Пошарив ногой в ворохе мусора и не обнаружив ничего опасного, он уложил на него Сэндис.
– Сэндис, – прошептал он, сжав ладонями ее лицо.
Он почувствовал тепло ее кожи. Тепло, а не жар горячечной лихорадки.
«Неужели ей самой удалось призвать Ирета? Нумен, правда, не овладел ее телом, зато она овладела его огнем».
Рон мотнул головой и легонько похлопал Сэндис по щекам.
– Сэндис! Сэндис! Твердыня Господня! Прошу тебя, очнись.
Сердце его исступленно забилось. На лбу выступил пот. Сэндис дышала ровно и легко, как человек, погруженный в глубокий сон.
Рон осмотрел себя: ожогов нет, хвала амаринту, а вот рубашка на спине разлезлась почти на куски. Он стянул ее через голову, и пепел запорошил волосы. Не страшно. Уж новую-то рубашку он может себе позволить. Глаза его привыкли к темноте, и, чтобы не искушать себя, он прикрыл рубашкой Сэндис.

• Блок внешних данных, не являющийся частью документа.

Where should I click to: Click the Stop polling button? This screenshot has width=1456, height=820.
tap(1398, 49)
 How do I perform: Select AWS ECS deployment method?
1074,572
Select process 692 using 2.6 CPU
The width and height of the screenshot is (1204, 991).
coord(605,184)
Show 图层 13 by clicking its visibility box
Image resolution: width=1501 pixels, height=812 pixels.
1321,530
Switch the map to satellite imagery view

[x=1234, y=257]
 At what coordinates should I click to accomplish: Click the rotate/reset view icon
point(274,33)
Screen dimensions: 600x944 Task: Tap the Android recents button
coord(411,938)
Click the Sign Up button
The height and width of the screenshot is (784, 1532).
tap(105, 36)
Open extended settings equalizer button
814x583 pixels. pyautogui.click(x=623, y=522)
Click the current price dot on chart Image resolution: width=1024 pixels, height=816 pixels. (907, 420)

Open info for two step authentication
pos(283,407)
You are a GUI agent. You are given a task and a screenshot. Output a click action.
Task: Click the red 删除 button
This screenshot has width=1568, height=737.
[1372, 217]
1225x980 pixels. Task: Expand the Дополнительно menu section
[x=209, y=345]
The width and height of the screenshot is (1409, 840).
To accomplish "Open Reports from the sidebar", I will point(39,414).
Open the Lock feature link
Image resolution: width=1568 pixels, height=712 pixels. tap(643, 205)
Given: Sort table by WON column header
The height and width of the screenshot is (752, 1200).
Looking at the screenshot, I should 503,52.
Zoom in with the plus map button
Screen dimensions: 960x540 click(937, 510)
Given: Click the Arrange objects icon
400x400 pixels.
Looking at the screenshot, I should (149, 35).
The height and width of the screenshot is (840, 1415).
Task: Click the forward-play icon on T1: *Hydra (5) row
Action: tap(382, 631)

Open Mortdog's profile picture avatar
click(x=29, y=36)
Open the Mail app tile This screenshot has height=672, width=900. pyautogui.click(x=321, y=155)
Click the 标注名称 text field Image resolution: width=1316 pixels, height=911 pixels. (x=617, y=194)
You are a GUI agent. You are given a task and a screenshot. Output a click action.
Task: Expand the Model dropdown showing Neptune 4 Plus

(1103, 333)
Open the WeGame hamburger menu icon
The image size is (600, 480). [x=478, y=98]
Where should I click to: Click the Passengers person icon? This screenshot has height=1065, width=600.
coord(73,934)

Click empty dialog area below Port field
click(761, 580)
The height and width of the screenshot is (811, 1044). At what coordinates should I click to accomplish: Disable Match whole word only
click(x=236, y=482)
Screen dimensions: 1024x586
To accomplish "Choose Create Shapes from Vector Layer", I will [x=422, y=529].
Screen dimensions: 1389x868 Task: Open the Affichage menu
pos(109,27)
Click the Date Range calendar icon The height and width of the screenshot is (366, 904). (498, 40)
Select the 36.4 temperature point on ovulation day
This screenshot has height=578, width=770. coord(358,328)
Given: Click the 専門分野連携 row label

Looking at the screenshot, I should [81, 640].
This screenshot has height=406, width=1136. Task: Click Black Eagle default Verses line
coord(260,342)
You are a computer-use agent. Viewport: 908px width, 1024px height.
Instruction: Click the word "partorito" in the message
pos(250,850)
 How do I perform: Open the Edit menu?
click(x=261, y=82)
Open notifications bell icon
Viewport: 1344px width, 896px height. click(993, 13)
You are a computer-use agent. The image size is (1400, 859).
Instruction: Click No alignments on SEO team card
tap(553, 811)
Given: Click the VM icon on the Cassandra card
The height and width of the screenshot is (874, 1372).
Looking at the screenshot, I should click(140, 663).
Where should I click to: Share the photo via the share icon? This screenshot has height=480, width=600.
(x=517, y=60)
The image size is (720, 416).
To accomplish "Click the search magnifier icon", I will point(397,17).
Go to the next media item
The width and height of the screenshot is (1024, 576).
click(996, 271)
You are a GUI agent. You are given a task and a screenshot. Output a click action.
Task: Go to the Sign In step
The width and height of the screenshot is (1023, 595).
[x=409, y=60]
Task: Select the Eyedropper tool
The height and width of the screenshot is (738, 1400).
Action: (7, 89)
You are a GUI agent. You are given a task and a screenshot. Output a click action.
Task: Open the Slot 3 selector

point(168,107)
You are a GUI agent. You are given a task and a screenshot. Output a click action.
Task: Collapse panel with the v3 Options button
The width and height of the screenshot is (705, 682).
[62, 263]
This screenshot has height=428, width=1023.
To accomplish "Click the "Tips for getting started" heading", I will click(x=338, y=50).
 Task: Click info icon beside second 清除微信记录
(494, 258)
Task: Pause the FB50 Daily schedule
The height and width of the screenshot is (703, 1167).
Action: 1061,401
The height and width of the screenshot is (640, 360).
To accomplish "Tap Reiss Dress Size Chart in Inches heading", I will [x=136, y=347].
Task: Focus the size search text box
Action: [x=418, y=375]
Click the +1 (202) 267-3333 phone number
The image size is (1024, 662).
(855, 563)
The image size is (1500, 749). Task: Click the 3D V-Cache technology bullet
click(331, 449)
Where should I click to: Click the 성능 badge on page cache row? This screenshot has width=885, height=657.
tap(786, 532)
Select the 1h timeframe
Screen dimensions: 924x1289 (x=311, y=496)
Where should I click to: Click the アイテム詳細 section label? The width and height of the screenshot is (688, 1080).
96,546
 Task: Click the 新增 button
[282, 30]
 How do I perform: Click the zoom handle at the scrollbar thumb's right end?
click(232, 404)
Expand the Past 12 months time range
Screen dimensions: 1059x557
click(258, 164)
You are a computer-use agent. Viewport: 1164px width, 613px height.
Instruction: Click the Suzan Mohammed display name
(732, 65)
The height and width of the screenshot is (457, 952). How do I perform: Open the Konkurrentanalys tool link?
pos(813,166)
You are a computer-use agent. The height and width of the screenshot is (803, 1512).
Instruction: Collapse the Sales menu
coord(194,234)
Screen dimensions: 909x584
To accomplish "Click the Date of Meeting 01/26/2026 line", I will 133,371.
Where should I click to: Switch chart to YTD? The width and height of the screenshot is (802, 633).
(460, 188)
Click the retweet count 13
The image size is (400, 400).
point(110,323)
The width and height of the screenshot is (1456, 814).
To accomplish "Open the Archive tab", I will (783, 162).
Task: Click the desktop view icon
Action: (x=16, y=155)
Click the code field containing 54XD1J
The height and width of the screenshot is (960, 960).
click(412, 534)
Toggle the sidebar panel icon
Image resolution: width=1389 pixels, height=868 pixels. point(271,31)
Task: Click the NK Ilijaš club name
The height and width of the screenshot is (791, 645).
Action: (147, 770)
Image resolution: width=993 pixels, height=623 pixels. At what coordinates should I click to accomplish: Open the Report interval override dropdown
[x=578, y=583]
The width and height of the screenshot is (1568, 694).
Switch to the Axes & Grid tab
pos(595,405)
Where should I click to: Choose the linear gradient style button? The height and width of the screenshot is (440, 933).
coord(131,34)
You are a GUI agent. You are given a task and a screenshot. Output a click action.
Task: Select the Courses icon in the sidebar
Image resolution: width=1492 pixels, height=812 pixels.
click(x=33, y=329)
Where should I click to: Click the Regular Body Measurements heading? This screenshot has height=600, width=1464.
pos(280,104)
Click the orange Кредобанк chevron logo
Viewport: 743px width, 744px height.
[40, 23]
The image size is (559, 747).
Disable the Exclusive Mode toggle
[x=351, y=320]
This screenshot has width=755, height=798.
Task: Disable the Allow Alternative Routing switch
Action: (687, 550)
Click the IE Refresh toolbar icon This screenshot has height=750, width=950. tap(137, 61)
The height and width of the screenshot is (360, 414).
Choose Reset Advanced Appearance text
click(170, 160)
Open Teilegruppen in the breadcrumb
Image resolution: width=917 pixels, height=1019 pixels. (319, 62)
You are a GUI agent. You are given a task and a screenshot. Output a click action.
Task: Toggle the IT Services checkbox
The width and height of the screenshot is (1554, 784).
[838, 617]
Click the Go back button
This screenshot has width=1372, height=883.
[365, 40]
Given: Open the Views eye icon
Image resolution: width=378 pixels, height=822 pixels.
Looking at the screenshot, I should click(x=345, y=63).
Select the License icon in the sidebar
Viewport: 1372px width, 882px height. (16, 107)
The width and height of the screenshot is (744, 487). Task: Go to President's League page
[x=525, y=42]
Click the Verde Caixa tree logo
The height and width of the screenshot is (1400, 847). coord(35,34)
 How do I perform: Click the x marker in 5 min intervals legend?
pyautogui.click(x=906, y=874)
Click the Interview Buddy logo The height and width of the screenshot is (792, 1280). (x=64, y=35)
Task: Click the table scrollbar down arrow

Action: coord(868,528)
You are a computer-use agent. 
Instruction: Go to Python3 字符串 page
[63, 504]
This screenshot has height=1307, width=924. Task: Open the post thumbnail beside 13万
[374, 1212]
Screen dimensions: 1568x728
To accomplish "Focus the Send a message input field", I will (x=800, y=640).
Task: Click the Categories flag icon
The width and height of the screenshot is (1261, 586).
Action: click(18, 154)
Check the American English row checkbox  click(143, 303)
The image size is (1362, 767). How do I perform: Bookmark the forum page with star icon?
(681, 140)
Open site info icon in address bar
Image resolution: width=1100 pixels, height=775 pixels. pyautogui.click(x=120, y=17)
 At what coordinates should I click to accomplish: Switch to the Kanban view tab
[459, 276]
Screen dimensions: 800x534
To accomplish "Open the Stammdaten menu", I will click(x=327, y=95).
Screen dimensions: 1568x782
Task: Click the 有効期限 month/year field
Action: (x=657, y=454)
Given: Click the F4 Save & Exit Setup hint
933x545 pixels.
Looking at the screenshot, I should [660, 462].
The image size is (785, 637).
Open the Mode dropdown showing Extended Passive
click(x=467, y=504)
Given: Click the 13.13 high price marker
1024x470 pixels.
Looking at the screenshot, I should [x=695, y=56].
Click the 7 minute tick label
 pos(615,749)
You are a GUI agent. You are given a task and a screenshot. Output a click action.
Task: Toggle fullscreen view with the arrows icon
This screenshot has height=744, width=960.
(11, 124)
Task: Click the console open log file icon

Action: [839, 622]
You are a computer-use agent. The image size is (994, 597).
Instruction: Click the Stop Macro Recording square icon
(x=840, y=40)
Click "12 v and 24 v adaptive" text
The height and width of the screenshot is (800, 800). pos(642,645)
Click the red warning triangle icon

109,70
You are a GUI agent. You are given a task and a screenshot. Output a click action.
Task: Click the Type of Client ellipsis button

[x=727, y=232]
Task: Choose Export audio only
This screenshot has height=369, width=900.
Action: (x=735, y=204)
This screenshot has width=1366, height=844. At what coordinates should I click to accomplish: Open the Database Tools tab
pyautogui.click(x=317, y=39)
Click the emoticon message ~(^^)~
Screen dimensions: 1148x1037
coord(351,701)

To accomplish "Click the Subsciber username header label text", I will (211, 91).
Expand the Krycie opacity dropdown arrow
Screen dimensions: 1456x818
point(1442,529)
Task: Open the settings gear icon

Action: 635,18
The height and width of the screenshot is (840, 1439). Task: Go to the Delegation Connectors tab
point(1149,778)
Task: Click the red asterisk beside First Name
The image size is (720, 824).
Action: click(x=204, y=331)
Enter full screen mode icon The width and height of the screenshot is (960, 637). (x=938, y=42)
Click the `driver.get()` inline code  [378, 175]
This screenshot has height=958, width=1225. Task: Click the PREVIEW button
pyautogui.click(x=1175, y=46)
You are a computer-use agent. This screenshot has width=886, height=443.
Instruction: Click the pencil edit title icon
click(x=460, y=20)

Она ведь спасла ему жизнь. Так что нечего пускать слюни, пялясь на нее, пока она в беспамятстве.
Рон присел рядом с ней, хотел смахнуть рукой пот, но лишь размазал по лицу грязь. Сначала однокрылая женщина с острыми когтями, теперь вот этот… монстр с клешнями. Чем больше он погружался в омут ведовских обрядов, тем страшнее становилось.